### Supplied records
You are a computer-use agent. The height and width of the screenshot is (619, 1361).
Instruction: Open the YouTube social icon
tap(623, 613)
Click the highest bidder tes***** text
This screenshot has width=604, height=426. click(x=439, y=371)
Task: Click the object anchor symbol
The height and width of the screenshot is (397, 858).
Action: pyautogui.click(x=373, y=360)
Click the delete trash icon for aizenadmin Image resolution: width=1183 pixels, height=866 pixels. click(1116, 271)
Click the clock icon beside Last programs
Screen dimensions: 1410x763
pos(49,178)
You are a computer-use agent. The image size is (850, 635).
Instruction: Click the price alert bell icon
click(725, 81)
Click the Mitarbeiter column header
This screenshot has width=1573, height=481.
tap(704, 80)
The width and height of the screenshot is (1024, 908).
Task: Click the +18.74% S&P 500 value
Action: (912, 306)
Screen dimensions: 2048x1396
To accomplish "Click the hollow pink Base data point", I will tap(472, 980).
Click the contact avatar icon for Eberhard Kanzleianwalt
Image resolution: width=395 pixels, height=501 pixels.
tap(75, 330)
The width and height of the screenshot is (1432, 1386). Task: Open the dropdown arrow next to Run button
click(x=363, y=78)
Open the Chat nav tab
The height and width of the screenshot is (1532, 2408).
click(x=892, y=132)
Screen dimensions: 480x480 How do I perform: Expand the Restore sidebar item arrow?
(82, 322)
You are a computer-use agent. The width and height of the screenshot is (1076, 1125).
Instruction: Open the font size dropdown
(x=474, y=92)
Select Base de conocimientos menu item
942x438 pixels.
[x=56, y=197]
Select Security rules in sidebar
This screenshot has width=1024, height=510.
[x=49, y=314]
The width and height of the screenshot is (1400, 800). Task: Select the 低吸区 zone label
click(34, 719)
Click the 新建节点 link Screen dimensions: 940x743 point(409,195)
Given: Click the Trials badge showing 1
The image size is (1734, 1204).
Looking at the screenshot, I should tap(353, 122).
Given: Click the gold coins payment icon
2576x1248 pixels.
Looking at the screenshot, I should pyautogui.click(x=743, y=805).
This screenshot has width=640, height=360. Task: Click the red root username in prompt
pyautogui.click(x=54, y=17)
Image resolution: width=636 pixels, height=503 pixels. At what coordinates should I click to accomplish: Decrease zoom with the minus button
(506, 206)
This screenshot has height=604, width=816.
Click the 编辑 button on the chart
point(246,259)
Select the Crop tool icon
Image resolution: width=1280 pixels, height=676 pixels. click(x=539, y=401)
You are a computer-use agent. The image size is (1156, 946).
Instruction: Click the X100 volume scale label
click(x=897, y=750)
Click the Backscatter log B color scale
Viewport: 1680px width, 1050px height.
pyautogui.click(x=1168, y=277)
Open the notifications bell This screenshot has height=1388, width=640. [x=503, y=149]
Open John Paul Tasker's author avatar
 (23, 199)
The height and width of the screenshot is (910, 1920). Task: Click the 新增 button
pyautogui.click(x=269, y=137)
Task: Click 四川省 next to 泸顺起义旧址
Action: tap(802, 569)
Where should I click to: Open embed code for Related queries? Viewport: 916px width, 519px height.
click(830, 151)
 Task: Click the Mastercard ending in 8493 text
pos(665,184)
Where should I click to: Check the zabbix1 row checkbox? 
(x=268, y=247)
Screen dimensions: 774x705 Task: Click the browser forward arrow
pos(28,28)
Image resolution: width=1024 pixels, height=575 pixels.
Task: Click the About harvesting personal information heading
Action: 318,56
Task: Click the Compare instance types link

### Direction
Copy all of the entries above verbatim, keeping every line, symbol, and number unchanged.

### Solution to this task
You are a computer-use agent. The height and width of the screenshot is (619, 1361).
Instruction: Open the YouTube social icon
tap(623, 613)
Click the highest bidder tes***** text
This screenshot has width=604, height=426. click(x=439, y=371)
Task: Click the object anchor symbol
The height and width of the screenshot is (397, 858).
Action: pyautogui.click(x=373, y=360)
Click the delete trash icon for aizenadmin Image resolution: width=1183 pixels, height=866 pixels. click(1116, 271)
Click the clock icon beside Last programs
Screen dimensions: 1410x763
pos(49,178)
You are a computer-use agent. The image size is (850, 635).
Instruction: Click the price alert bell icon
click(725, 81)
Click the Mitarbeiter column header
This screenshot has width=1573, height=481.
tap(704, 80)
The width and height of the screenshot is (1024, 908).
Task: Click the +18.74% S&P 500 value
Action: (912, 306)
Screen dimensions: 2048x1396
To accomplish "Click the hollow pink Base data point", I will tap(472, 980).
Click the contact avatar icon for Eberhard Kanzleianwalt
Image resolution: width=395 pixels, height=501 pixels.
tap(75, 330)
The width and height of the screenshot is (1432, 1386). Task: Open the dropdown arrow next to Run button
click(x=363, y=78)
Open the Chat nav tab
The height and width of the screenshot is (1532, 2408).
click(x=892, y=132)
Screen dimensions: 480x480 How do I perform: Expand the Restore sidebar item arrow?
(82, 322)
You are a computer-use agent. The width and height of the screenshot is (1076, 1125).
Instruction: Open the font size dropdown
(x=474, y=92)
Select Base de conocimientos menu item
942x438 pixels.
[x=56, y=197]
Select Security rules in sidebar
This screenshot has width=1024, height=510.
[x=49, y=314]
The width and height of the screenshot is (1400, 800). Task: Select the 低吸区 zone label
click(34, 719)
Click the 新建节点 link Screen dimensions: 940x743 point(409,195)
Given: Click the Trials badge showing 1
The image size is (1734, 1204).
Looking at the screenshot, I should tap(353, 122).
Given: Click the gold coins payment icon
2576x1248 pixels.
Looking at the screenshot, I should pyautogui.click(x=743, y=805).
This screenshot has width=640, height=360. Task: Click the red root username in prompt
pyautogui.click(x=54, y=17)
Image resolution: width=636 pixels, height=503 pixels. At what coordinates should I click to accomplish: Decrease zoom with the minus button
(506, 206)
This screenshot has height=604, width=816.
Click the 编辑 button on the chart
point(246,259)
Select the Crop tool icon
Image resolution: width=1280 pixels, height=676 pixels. click(x=539, y=401)
You are a computer-use agent. The image size is (1156, 946).
Instruction: Click the X100 volume scale label
click(x=897, y=750)
Click the Backscatter log B color scale
Viewport: 1680px width, 1050px height.
pyautogui.click(x=1168, y=277)
Open the notifications bell This screenshot has height=1388, width=640. [x=503, y=149]
Open John Paul Tasker's author avatar
 (23, 199)
The height and width of the screenshot is (910, 1920). Task: Click the 新增 button
pyautogui.click(x=269, y=137)
Task: Click 四川省 next to 泸顺起义旧址
Action: tap(802, 569)
Where should I click to: Open embed code for Related queries? Viewport: 916px width, 519px height.
click(830, 151)
 Task: Click the Mastercard ending in 8493 text
pos(665,184)
Where should I click to: Check the zabbix1 row checkbox? 
(x=268, y=247)
Screen dimensions: 774x705 Task: Click the browser forward arrow
pos(28,28)
Image resolution: width=1024 pixels, height=575 pixels.
Task: Click the About harvesting personal information heading
Action: 318,56
Task: Click the Compare instance types link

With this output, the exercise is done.